What you should do:
No pictures should be carried over. Output all other parts of the entries verbatim.

Data section:
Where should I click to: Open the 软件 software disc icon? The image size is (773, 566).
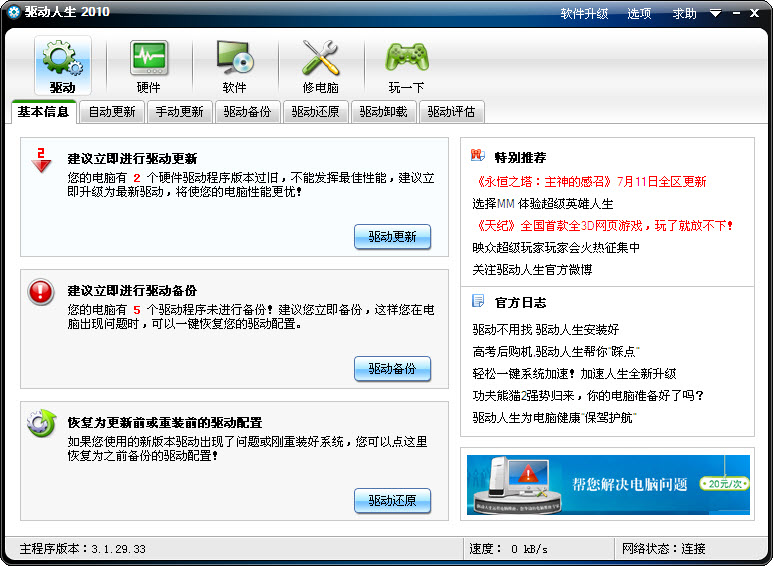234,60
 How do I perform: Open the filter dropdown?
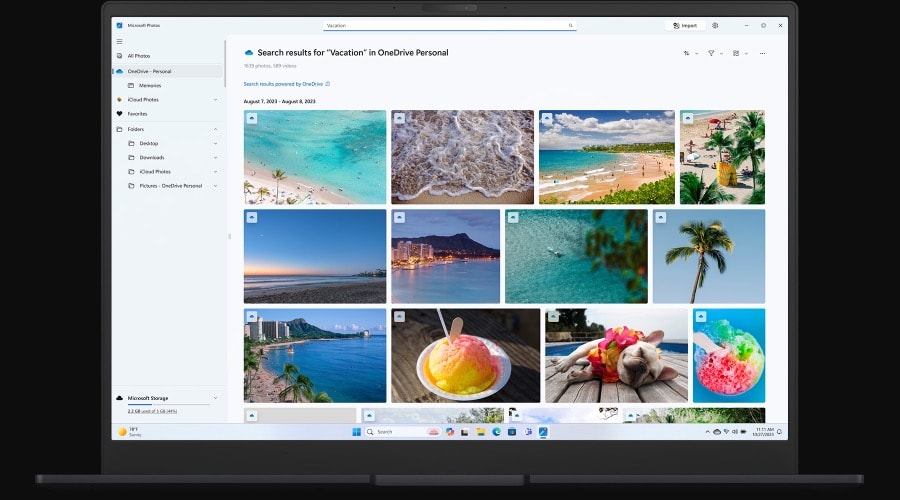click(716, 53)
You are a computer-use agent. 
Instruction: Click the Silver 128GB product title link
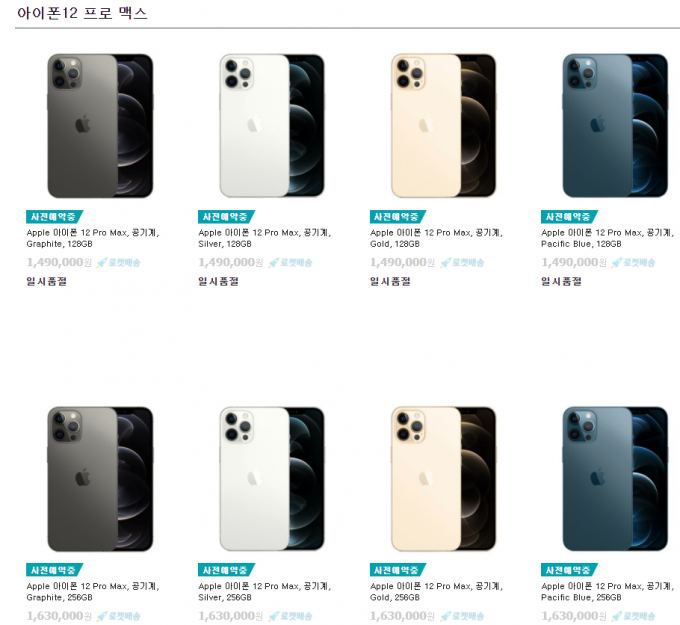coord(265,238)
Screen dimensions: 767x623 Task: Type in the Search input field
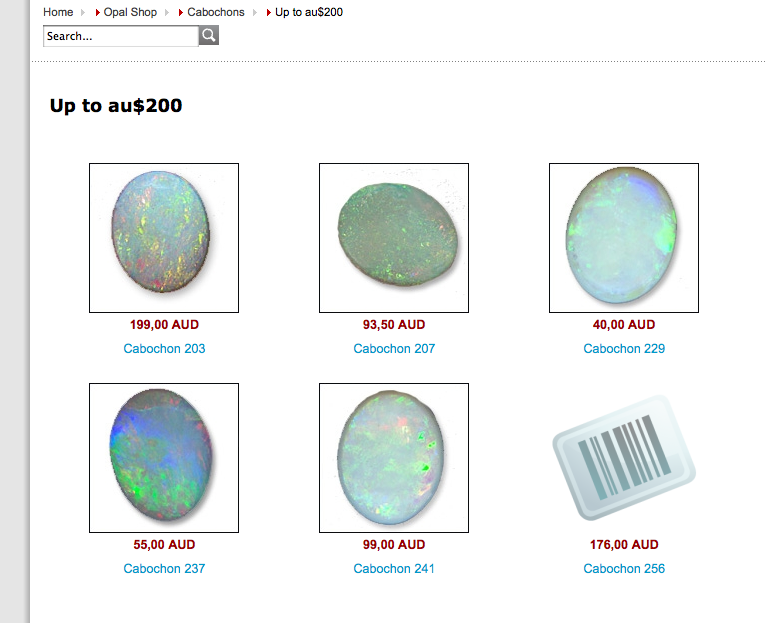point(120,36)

Expected answer:
Where should I click to: Open the 软件 software disc icon? The image size is (773, 566).
234,60
 How do I perform: Open the filter dropdown?
click(716, 53)
You are a computer-use agent. 
Instruction: Click the Silver 128GB product title link
coord(265,238)
Screen dimensions: 767x623 Task: Type in the Search input field
point(120,36)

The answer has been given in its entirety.